Xansa travels far on its ambitious offshore outsourcing
posted in Outsourcing News and Top Outsourcing deals |Source: www.telegraph.co.uk
Anyone looking for proof of the offshoring model that shifts work to low-cost countries need look no further than the contrast in fortunes between IT services companies LogicaCMG and Xansa.
Logica recently came tail between legs to tell the market that revenues from its UK business slid 15pc in the first quarter. As well as some contract-specific issues, chief executive Martin Read conceded that the company had not pushed its model of blending on and offshoring hard enough, and that it was struggling in the face of increased competition from the Indian outsourcing giants.
Smaller rival Xansa tells quite a different story and reported a 7pc increase in sales in the first half.
Xansa considers that its success is driven by the fact that it was the first British IT company to realise the potential of moving staff to India back in 1998.
While 99pc of its business comes from UK clients, more than half of its 8,000 employees are now based in India, from Pune to Chennai. Logica, on the other hand, has just 10pc of its workforce outside Europe.
It has not, however, been an easy ride for Xansa. The company suffered declining revenues from 2003 as it transformed its business model, with the inevitable impact on the share price.
From a low-growth, low-margin business of managing applications, Xansa has moved into the high-growth, high-margin business process outsourcing market.
With its finance, accounting and human resources operations, it now competes with the likes of Accenture for big corporate customers, from the Royal Mail to Boots.
As well as an impressive commercial client list, Xansa is building its public sector business, which now represents 21pc of sales. This is exactly the kind of long-term steady contracts Xansa needs. They are almost all with central government, which is more comfortable with Xansa’s offshoring model than local government. And the work is unlikely to dry up as outsourcing quickly and quantifiably achieves the kind of cost-cutting every government wants and needs.
The key factor to boost this company’s share price performance in the near-term is the profit margin improvement that should follow its shift to more business process outsourcing work. Xansa reported margins of 7pc in December and management is confident it can push this up to high single digits. That may be too conservative as margins elsewhere in the sector are in double digits.
Chief executive Alistair Cox is suitably ambitious. As well as winning market share from some of the major players, he reckons the industry itself is growing.

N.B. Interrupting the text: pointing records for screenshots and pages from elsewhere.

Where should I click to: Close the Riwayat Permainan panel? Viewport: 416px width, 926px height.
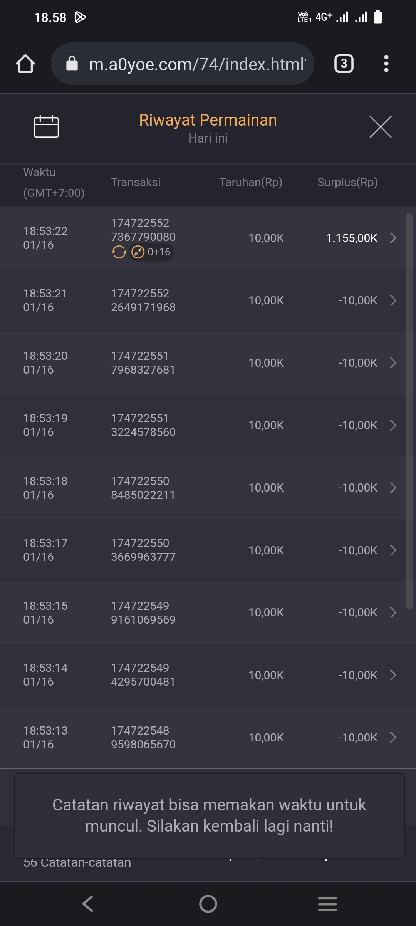tap(381, 127)
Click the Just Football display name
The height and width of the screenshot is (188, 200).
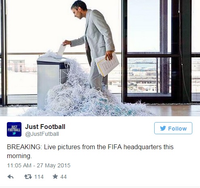pos(45,127)
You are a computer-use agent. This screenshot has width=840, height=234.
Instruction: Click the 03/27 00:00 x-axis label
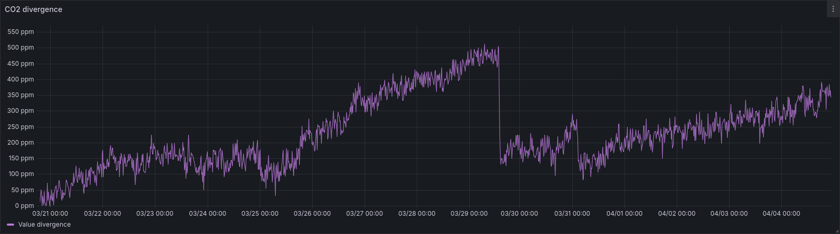(x=365, y=213)
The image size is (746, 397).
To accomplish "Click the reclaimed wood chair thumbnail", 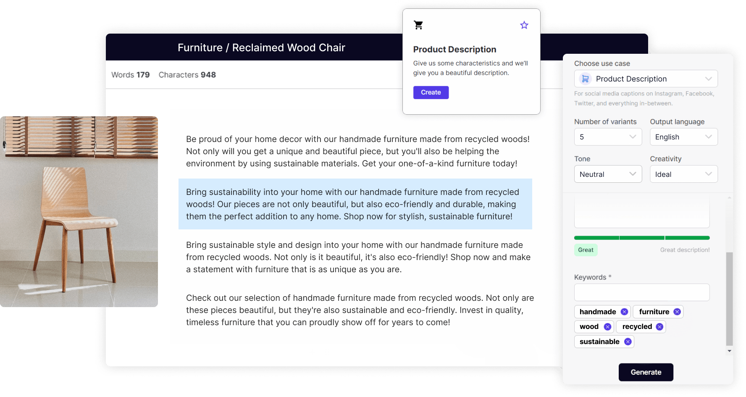I will click(79, 212).
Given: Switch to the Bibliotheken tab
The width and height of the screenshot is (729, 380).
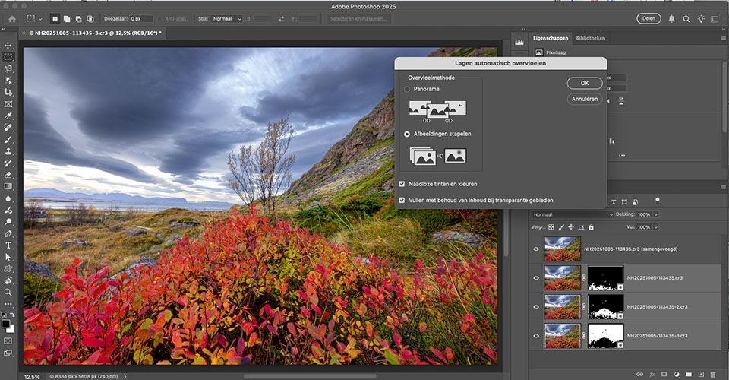Looking at the screenshot, I should (591, 38).
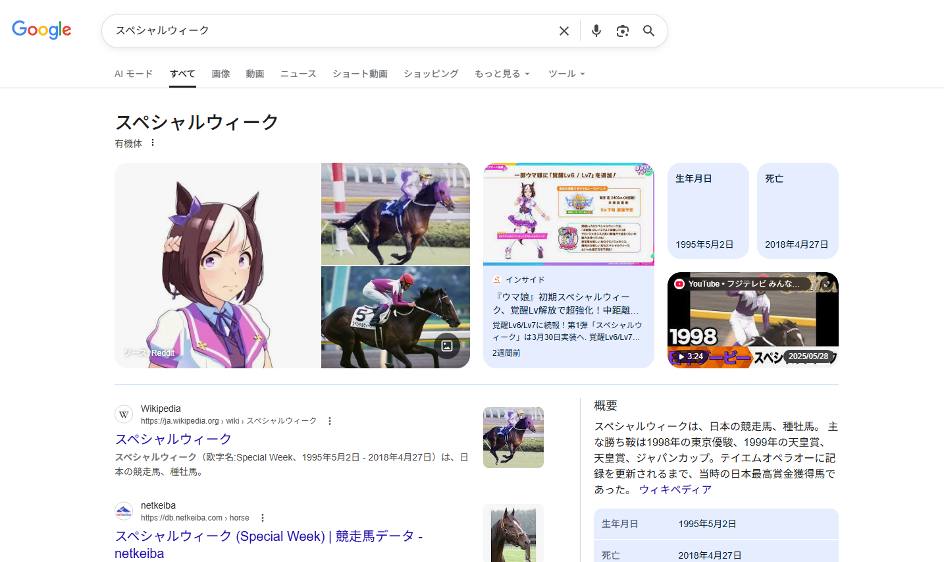Open Google Lens image search
Viewport: 944px width, 562px height.
pos(622,31)
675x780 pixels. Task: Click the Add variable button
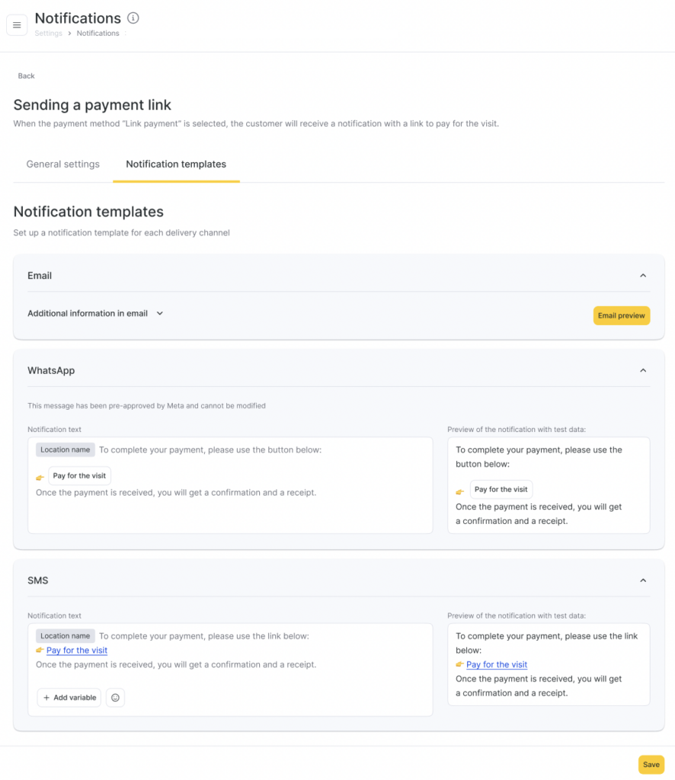point(69,698)
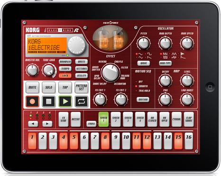
Task: Open the Settings button
Action: [82, 68]
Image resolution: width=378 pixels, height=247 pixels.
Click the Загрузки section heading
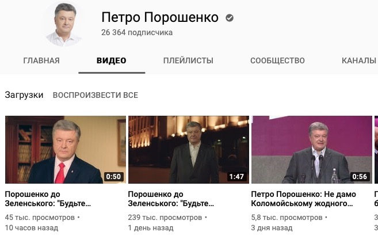coord(24,95)

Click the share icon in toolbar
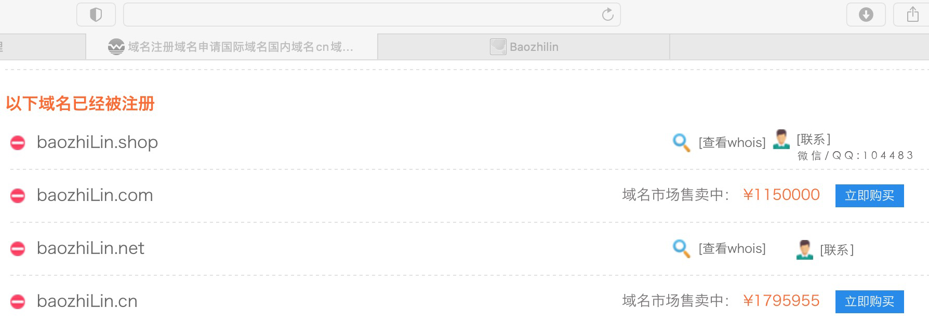click(912, 15)
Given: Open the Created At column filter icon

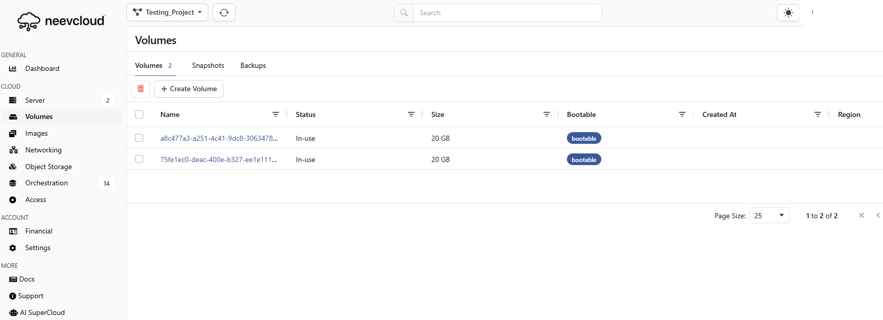Looking at the screenshot, I should [818, 114].
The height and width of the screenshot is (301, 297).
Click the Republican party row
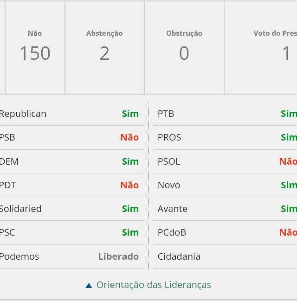pos(70,114)
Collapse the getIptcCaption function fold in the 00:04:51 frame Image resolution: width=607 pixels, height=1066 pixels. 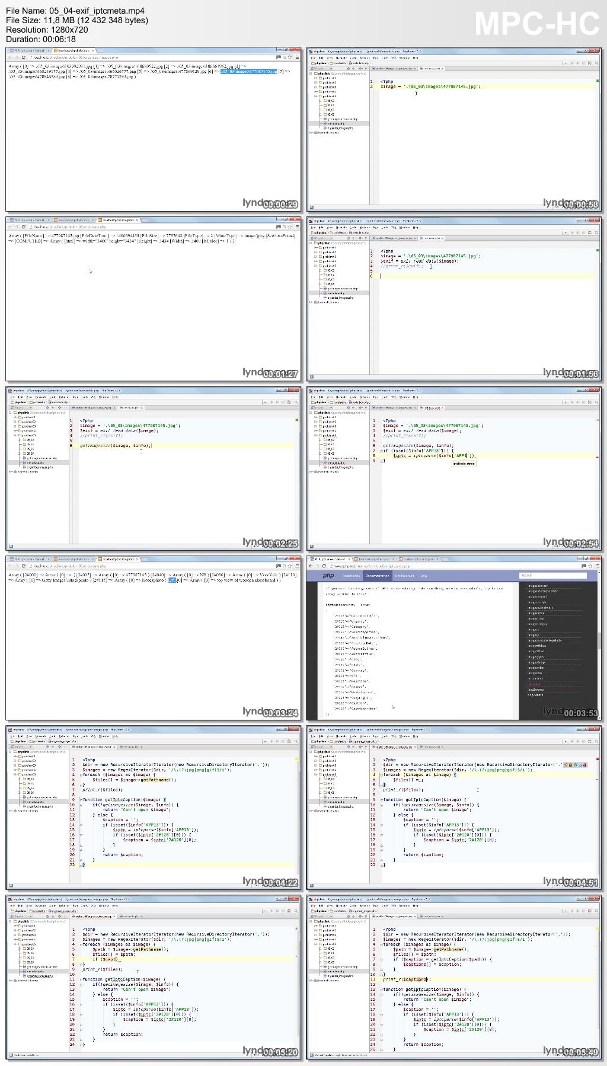[381, 800]
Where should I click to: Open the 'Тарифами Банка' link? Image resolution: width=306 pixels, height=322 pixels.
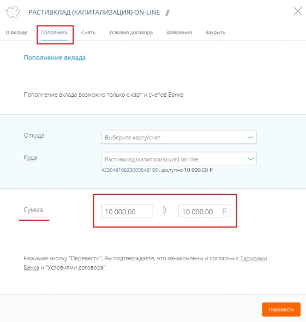(x=253, y=259)
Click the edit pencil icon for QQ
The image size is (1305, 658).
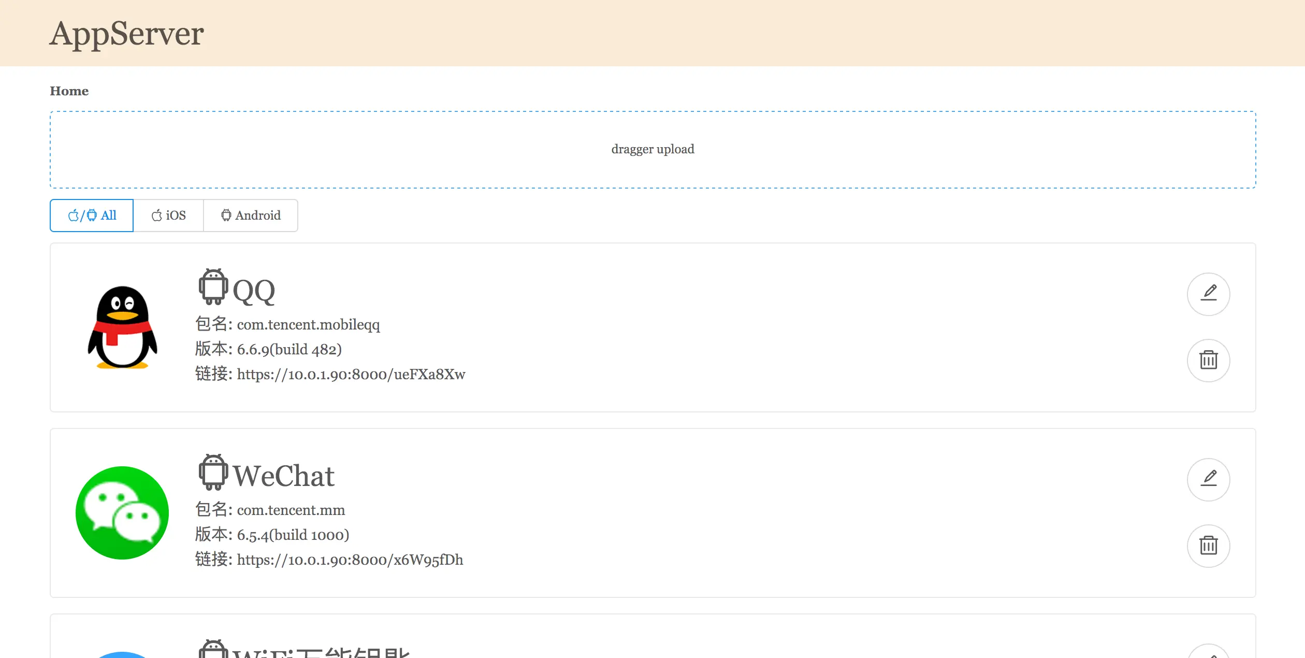click(1208, 294)
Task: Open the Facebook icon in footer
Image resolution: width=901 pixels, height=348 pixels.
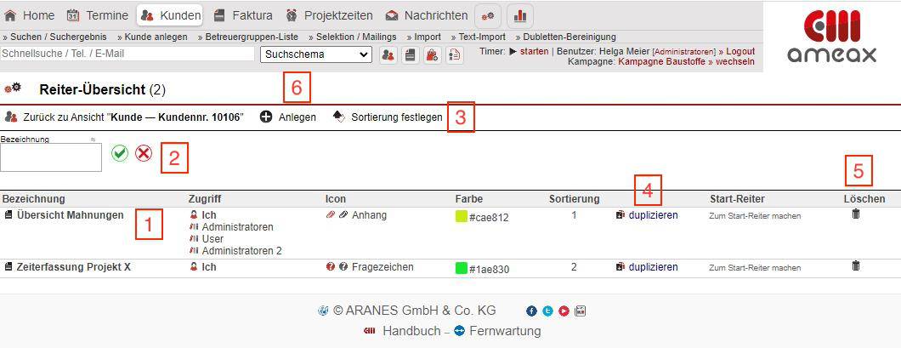Action: [532, 311]
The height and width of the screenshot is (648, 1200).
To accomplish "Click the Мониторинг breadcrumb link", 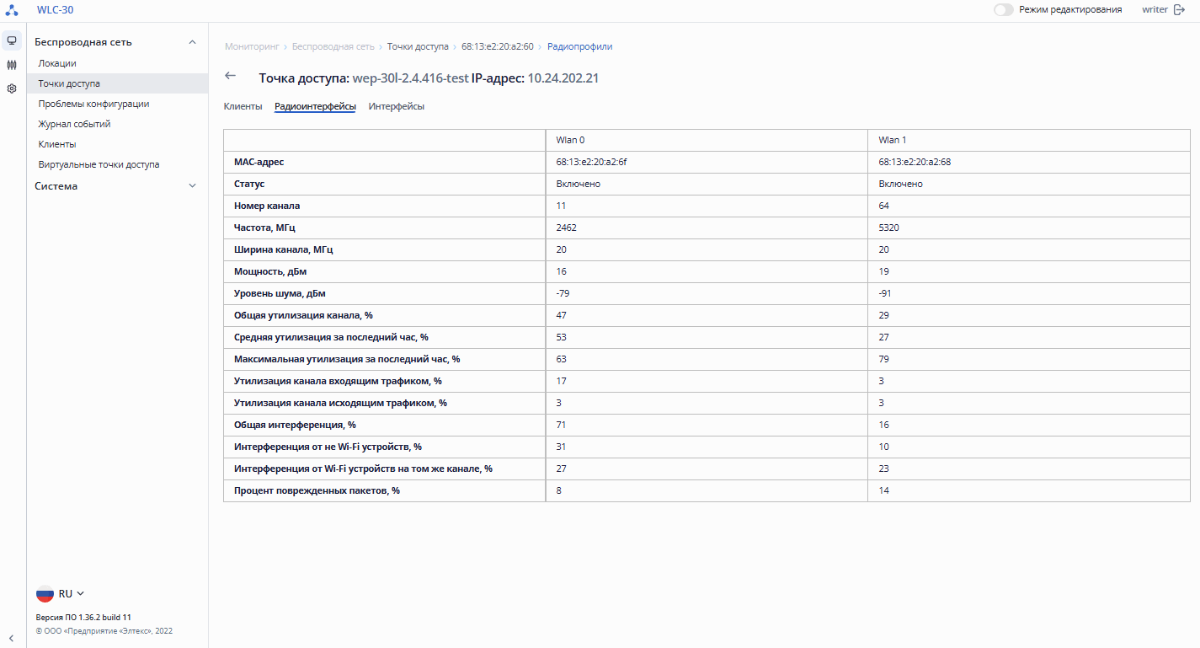I will click(x=252, y=47).
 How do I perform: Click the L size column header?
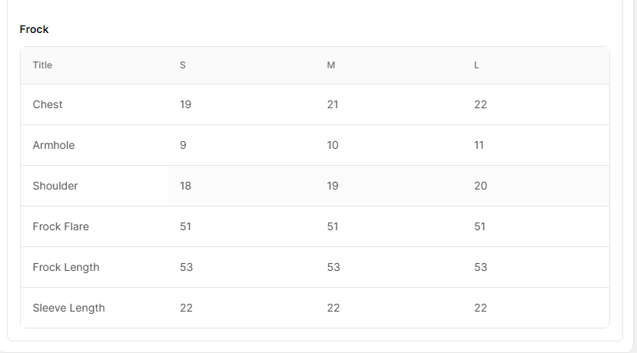point(476,65)
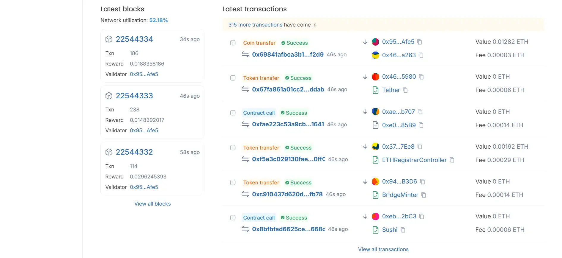
Task: Copy the BridgeMinter contract address
Action: (424, 195)
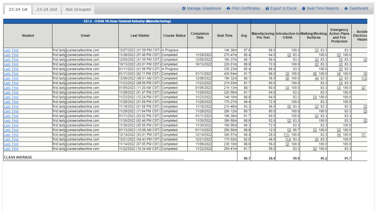Open [8] attempts under Walking/Working Surfaces
This screenshot has height=212, width=377.
click(315, 74)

Increasingly clients want help with their human resources department as well as IT support. On that premise Mr Cox considers there is still massive untapped potential in the UK before Xansa even begins to look overseas.
The shares are trading on around 16 times forecast earnings. While Capita is almost 15 times the size of Xansa the two are not dissimilar, and Capita is trading on around 27 times forecast earnings. Buy.